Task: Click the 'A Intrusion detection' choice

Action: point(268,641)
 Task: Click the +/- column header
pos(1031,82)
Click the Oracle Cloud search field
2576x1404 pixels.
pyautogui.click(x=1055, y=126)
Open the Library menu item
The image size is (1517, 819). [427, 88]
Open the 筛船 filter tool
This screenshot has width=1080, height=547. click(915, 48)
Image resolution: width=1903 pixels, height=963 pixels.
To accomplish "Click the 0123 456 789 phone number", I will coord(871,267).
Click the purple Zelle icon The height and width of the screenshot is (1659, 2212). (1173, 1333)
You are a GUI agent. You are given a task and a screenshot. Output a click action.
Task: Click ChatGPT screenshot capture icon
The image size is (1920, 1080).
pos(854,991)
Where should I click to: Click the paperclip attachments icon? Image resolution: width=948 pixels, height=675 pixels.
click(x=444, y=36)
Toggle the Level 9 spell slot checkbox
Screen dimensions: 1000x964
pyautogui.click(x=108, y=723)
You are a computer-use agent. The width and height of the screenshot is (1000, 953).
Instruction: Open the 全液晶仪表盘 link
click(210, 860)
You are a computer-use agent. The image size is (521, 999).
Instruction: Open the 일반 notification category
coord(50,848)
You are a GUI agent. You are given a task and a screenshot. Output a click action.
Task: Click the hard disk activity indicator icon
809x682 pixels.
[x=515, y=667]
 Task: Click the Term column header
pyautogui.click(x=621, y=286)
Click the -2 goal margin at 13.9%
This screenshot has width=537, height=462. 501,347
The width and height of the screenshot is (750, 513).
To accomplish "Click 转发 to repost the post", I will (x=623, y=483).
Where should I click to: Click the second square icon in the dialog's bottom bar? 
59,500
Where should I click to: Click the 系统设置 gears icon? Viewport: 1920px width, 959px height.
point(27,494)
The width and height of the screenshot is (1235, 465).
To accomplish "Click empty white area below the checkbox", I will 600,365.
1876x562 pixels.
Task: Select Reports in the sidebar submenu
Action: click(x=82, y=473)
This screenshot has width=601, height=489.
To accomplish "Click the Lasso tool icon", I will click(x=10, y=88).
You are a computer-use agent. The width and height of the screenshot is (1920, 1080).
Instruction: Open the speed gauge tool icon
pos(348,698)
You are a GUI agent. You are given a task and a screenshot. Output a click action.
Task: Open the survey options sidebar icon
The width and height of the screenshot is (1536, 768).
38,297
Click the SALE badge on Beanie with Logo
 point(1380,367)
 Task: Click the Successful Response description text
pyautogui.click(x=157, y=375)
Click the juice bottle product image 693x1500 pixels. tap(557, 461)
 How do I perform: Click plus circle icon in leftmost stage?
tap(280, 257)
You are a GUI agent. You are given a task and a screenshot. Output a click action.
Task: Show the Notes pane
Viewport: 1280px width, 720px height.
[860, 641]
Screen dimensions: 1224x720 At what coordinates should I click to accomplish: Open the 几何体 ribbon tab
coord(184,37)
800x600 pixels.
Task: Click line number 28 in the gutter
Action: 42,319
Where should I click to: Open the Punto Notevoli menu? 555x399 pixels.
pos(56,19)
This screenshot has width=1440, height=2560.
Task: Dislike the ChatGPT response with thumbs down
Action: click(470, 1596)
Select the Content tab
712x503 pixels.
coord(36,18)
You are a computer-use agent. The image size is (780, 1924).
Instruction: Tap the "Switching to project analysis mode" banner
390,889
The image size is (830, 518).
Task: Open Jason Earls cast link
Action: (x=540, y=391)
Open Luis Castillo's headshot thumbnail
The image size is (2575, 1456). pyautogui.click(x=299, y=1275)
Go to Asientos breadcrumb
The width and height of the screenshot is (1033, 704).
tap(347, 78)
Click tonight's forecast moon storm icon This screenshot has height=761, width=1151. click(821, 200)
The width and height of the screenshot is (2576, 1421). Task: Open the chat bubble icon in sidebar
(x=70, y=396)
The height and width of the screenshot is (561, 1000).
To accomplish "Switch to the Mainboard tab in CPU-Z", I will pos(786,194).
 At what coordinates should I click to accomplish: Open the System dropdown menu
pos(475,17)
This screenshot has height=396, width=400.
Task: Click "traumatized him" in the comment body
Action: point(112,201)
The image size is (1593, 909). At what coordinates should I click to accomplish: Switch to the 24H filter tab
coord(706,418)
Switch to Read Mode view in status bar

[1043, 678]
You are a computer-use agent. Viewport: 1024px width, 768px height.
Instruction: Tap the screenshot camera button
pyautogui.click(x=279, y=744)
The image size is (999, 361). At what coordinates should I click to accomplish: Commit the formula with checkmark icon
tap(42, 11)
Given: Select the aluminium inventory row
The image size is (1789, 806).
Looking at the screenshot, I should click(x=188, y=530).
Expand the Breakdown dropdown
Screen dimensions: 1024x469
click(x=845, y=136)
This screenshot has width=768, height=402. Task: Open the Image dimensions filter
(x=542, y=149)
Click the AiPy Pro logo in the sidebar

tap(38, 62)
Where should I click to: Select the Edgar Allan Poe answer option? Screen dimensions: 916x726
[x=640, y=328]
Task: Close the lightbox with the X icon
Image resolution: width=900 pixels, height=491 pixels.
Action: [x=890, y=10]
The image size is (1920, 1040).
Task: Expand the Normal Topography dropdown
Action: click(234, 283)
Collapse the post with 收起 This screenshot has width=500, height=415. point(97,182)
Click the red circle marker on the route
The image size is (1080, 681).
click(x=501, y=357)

☆ ☆ ☆ ☆ ☆

Your objective: Rewrite the rows above, replacing "Instruction" with "Goal" everywhere it occurs and leaving all other text unchanged.

The solution:
Task: Click the 'A Intrusion detection' choice

Action: point(268,641)
 Task: Click the +/- column header
pos(1031,82)
Click the Oracle Cloud search field
2576x1404 pixels.
pyautogui.click(x=1055, y=126)
Open the Library menu item
The image size is (1517, 819). [427, 88]
Open the 筛船 filter tool
This screenshot has width=1080, height=547. click(915, 48)
Image resolution: width=1903 pixels, height=963 pixels.
To accomplish "Click the 0123 456 789 phone number", I will coord(871,267).
Click the purple Zelle icon The height and width of the screenshot is (1659, 2212). (1173, 1333)
You are a GUI agent. You are given a task and a screenshot. Output a click action.
Task: Click ChatGPT screenshot capture icon
The image size is (1920, 1080).
pos(854,991)
Where should I click to: Click the paperclip attachments icon? Image resolution: width=948 pixels, height=675 pixels.
click(x=444, y=36)
Toggle the Level 9 spell slot checkbox
Screen dimensions: 1000x964
pyautogui.click(x=108, y=723)
You are a computer-use agent. The width and height of the screenshot is (1000, 953).
Goal: Open the 全液晶仪表盘 link
click(210, 860)
You are a computer-use agent. The image size is (521, 999).
Goal: Open the 일반 notification category
coord(50,848)
You are a GUI agent. You are given a task and a screenshot. Output a click action.
Task: Click the hard disk activity indicator icon
809x682 pixels.
[x=515, y=667]
 Task: Click the Term column header
pyautogui.click(x=621, y=286)
Click the -2 goal margin at 13.9%
This screenshot has width=537, height=462. 501,347
The width and height of the screenshot is (750, 513).
To accomplish "Click 转发 to repost the post", I will (x=623, y=483).
Where should I click to: Click the second square icon in the dialog's bottom bar? 
59,500
Where should I click to: Click the 系统设置 gears icon? Viewport: 1920px width, 959px height.
point(27,494)
The width and height of the screenshot is (1235, 465).
To accomplish "Click empty white area below the checkbox", I will 600,365.
1876x562 pixels.
Task: Select Reports in the sidebar submenu
Action: click(x=82, y=473)
This screenshot has width=601, height=489.
To accomplish "Click the Lasso tool icon", I will click(x=10, y=88).
You are a computer-use agent. The width and height of the screenshot is (1920, 1080).
Goal: Open the speed gauge tool icon
pos(348,698)
You are a GUI agent. You are given a task and a screenshot. Output a click action.
Task: Open the survey options sidebar icon
The width and height of the screenshot is (1536, 768).
38,297
Click the SALE badge on Beanie with Logo
 point(1380,367)
 Task: Click the Successful Response description text
pyautogui.click(x=157, y=375)
Click the juice bottle product image 693x1500 pixels. tap(557, 461)
 How do I perform: Click plus circle icon in leftmost stage?
tap(280, 257)
You are a GUI agent. You are given a task and a screenshot. Output a click action.
Task: Show the Notes pane
Viewport: 1280px width, 720px height.
[860, 641]
Screen dimensions: 1224x720 At what coordinates should I click to accomplish: Open the 几何体 ribbon tab
coord(184,37)
800x600 pixels.
Task: Click line number 28 in the gutter
Action: 42,319
Where should I click to: Open the Punto Notevoli menu? 555x399 pixels.
pos(56,19)
This screenshot has width=1440, height=2560.
Task: Dislike the ChatGPT response with thumbs down
Action: click(470, 1596)
Select the Content tab
712x503 pixels.
coord(36,18)
You are a computer-use agent. The image size is (780, 1924).
Goal: Tap the "Switching to project analysis mode" banner
390,889
The image size is (830, 518).
Task: Open Jason Earls cast link
Action: (x=540, y=391)
Open Luis Castillo's headshot thumbnail
The image size is (2575, 1456). pyautogui.click(x=299, y=1275)
Go to Asientos breadcrumb
The width and height of the screenshot is (1033, 704).
tap(347, 78)
Click tonight's forecast moon storm icon This screenshot has height=761, width=1151. click(821, 200)
The width and height of the screenshot is (2576, 1421). Task: Open the chat bubble icon in sidebar
(x=70, y=396)
The height and width of the screenshot is (561, 1000).
To accomplish "Switch to the Mainboard tab in CPU-Z", I will pos(786,194).
 At what coordinates should I click to accomplish: Open the System dropdown menu
pos(475,17)
This screenshot has height=396, width=400.
Task: Click "traumatized him" in the comment body
Action: point(112,201)
The image size is (1593, 909). At what coordinates should I click to accomplish: Switch to the 24H filter tab
coord(706,418)
Switch to Read Mode view in status bar

[1043, 678]
You are a computer-use agent. Viewport: 1024px width, 768px height.
Goal: Tap the screenshot camera button
pyautogui.click(x=279, y=744)
The image size is (999, 361). At what coordinates should I click to accomplish: Commit the formula with checkmark icon
tap(42, 11)
Given: Select the aluminium inventory row
The image size is (1789, 806).
Looking at the screenshot, I should click(x=188, y=530).
Expand the Breakdown dropdown
Screen dimensions: 1024x469
click(x=845, y=136)
This screenshot has width=768, height=402. Task: Open the Image dimensions filter
(x=542, y=149)
Click the AiPy Pro logo in the sidebar

tap(38, 62)
Where should I click to: Select the Edgar Allan Poe answer option? Screen dimensions: 916x726
[x=640, y=328]
Task: Close the lightbox with the X icon
Image resolution: width=900 pixels, height=491 pixels.
Action: [x=890, y=10]
The image size is (1920, 1040).
Task: Expand the Normal Topography dropdown
Action: click(234, 283)
Collapse the post with 收起 This screenshot has width=500, height=415. point(97,182)
Click the red circle marker on the route
The image size is (1080, 681).
click(x=501, y=357)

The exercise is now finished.